KARAWYA, F. (2025). Liminality and monopoly: contextualizing the transformations within the Egyptian digital music scene after 2013. Regards , (34), 37-66. https://doi.org/10.59383/regards.v0 regards.v034.1517 regards.v0

Abstract

The echoes of the political upheavals, notably in Egypt post-2011 and elsewhere in the Arab world, have produced a supra-monopolistic structure of music production systems and streaming platforms, reflecting post-revolutionary political strategies amid autocratic restoration across the region. While the digital age initially offered greater freedom and creativity to a rising “mediated dissidence class” and countercultural music currents, post-2013 strategies increasingly instrumentalized digital platforms to impose authoritarian control and restrict musical expression. In parallel, social media platforms, which have become crucial for musical mediation, promotion, and marketing, have mirrored broader social and political polarizations that emerged in the post-2013 period.

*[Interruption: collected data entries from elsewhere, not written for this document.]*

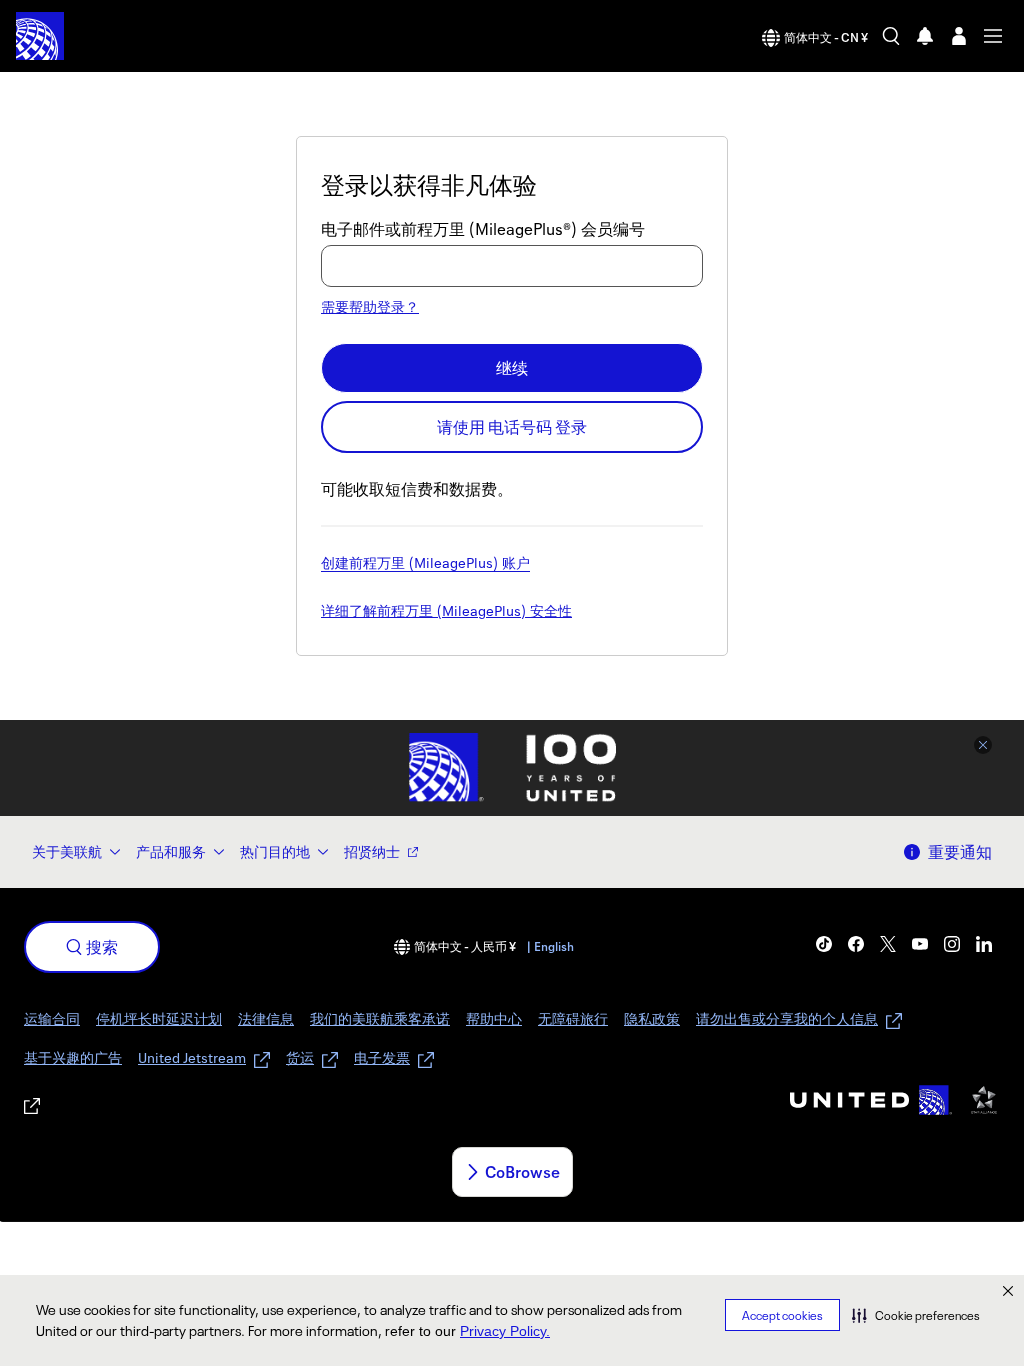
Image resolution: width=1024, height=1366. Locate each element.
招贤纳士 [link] (372, 851)
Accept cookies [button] (782, 1315)
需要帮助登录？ (370, 306)
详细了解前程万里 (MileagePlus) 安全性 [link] (446, 612)
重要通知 (960, 852)
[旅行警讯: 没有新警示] (925, 36)
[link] (824, 944)
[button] (916, 1315)
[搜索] (891, 36)
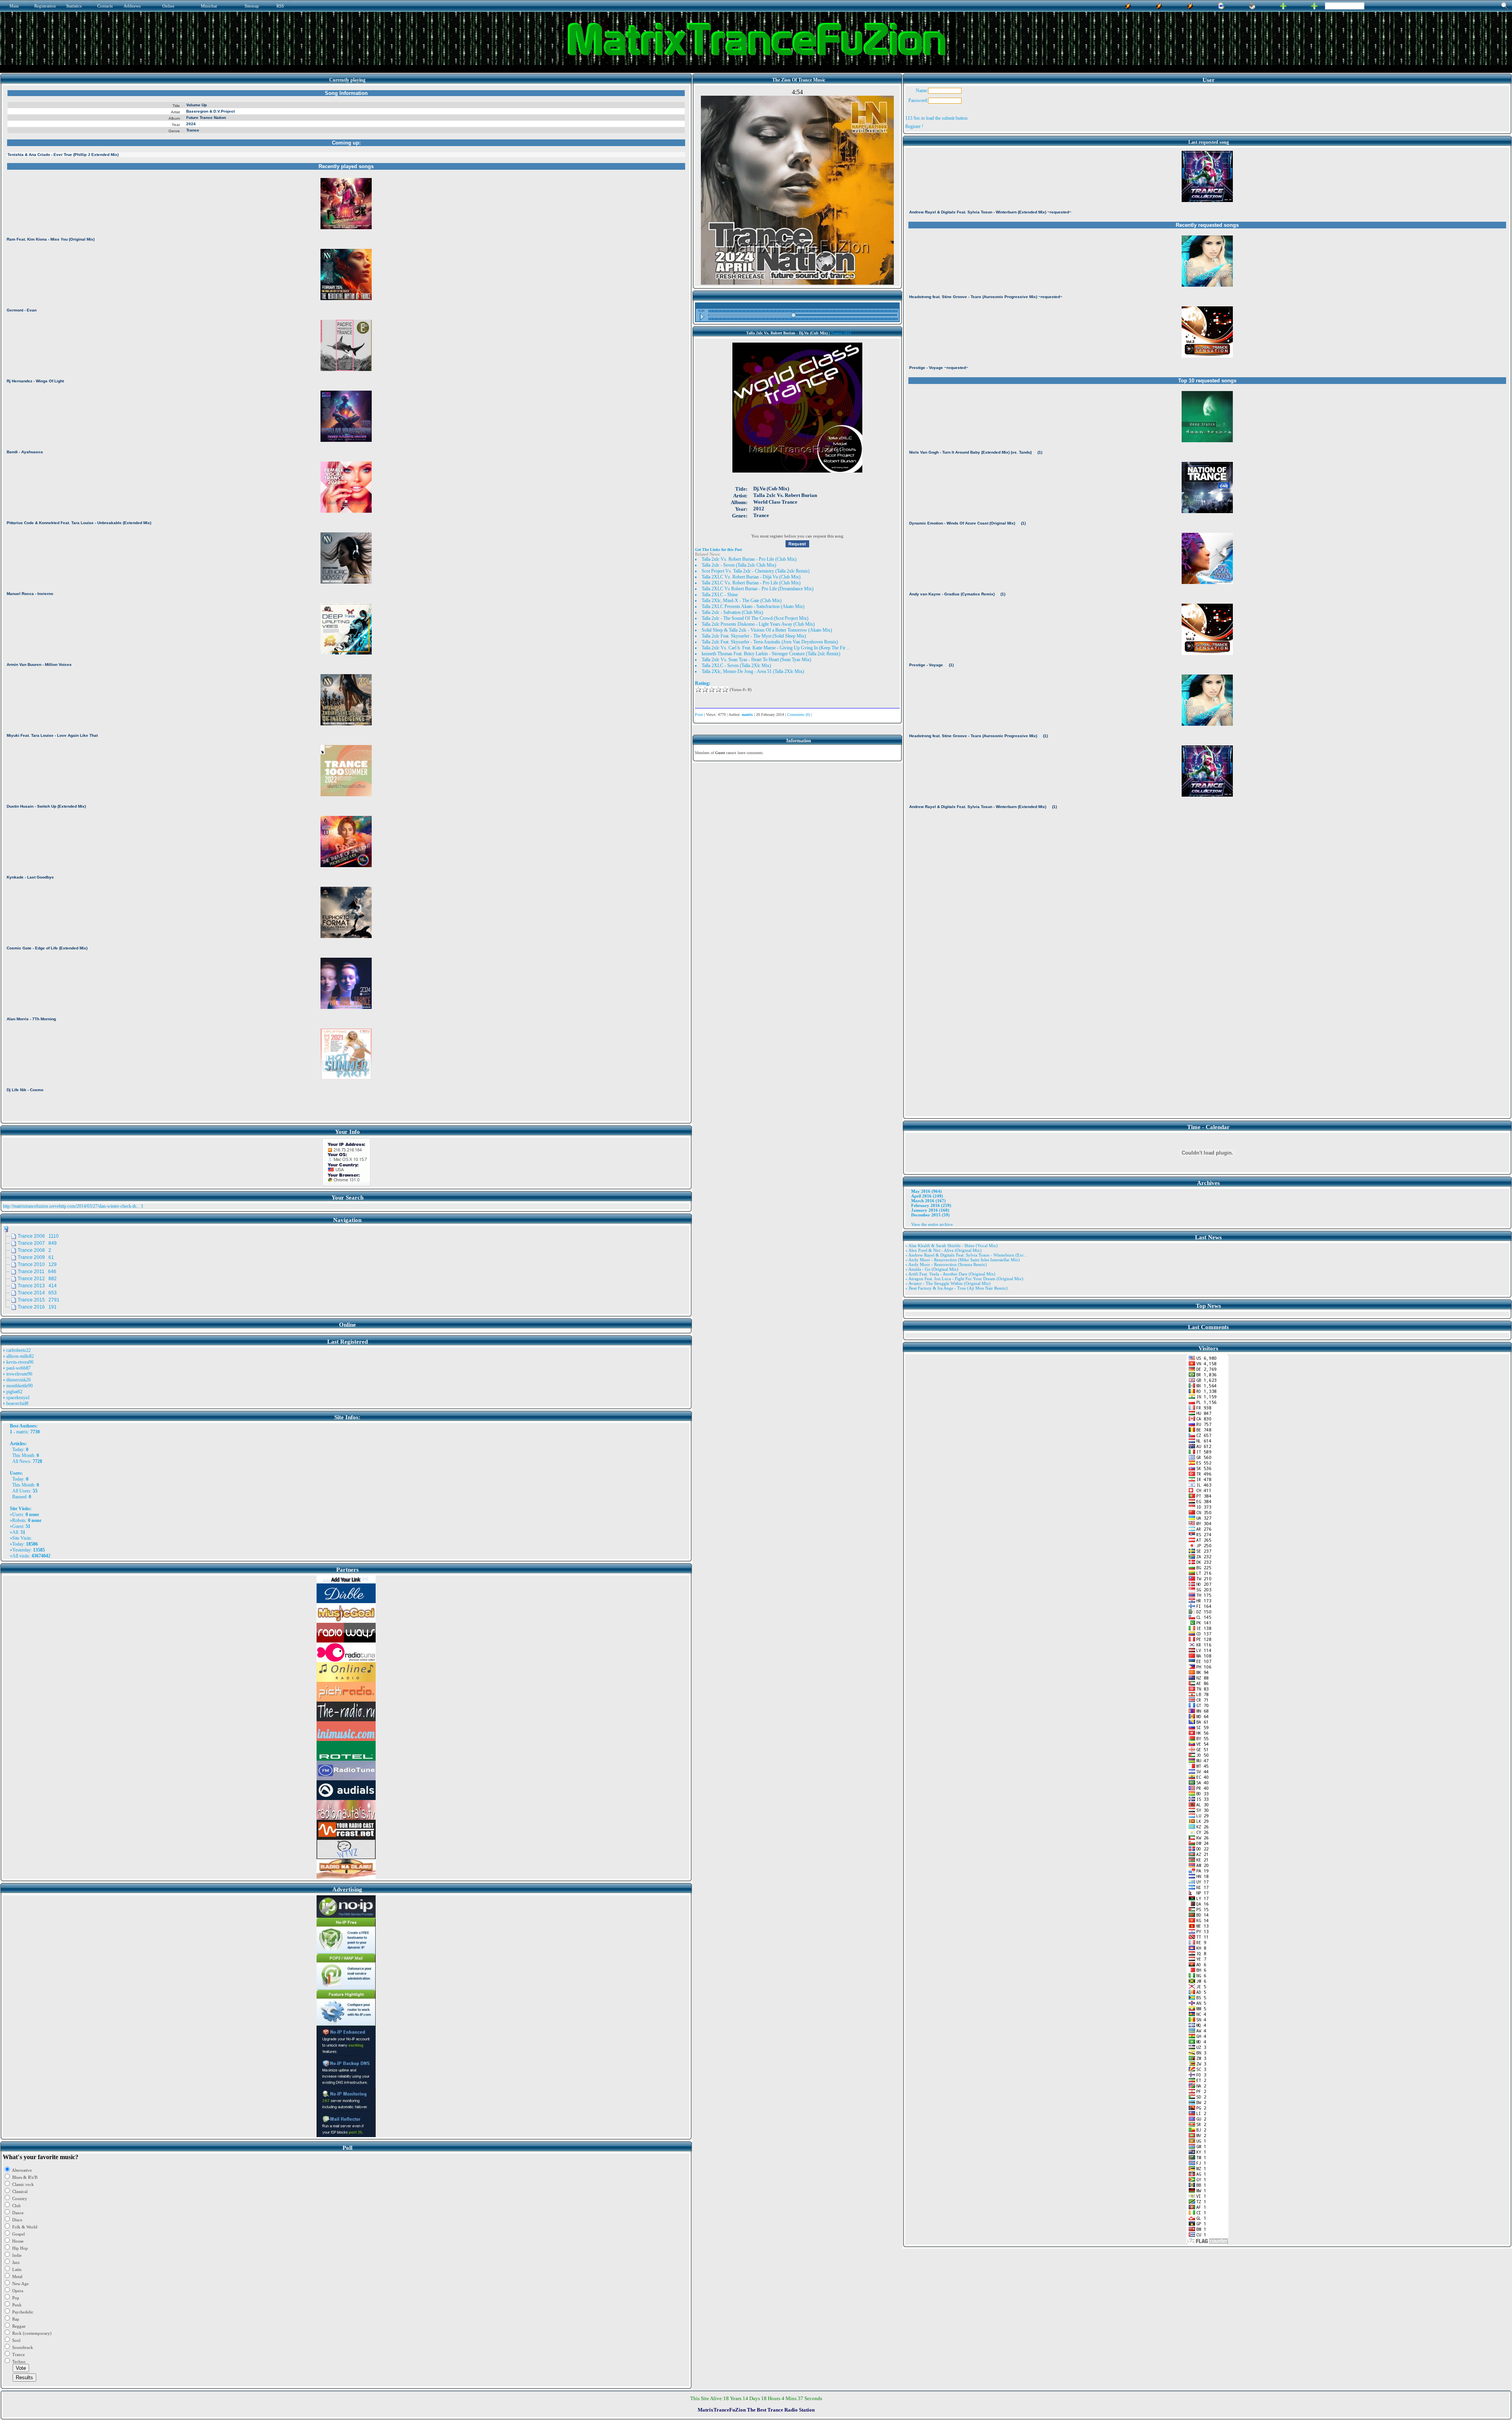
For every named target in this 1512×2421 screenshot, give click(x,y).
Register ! (914, 126)
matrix (22, 1432)
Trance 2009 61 (36, 1257)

This article seeks to examine the ultracontemporary digital music scene in Egypt within this broader socio-cultural context. How have producers in indie, mahragānāt, and electroshaabi currents navigated institutional censorship, authoritarian impositions, and social divisions? To what extent have they maintained independence from mainstream pop music, and have they gradually become a part of those dominant streams?

I argue in this account that the monopolization of music production and distribution systems, and the structural state-backed regulations of musical mediation spaces, have resumed under a digital guise, as part of broader efforts to control and contain contentious social movements on social media. This evolving landscape challenges traditional binaries – such as pop versus underground, digital versus physical, commercial versus independent, and local versus global – within a cultural framework defined by remix trends, perplexed sociopolitical positionings, and the concentrated control of the digital music industry.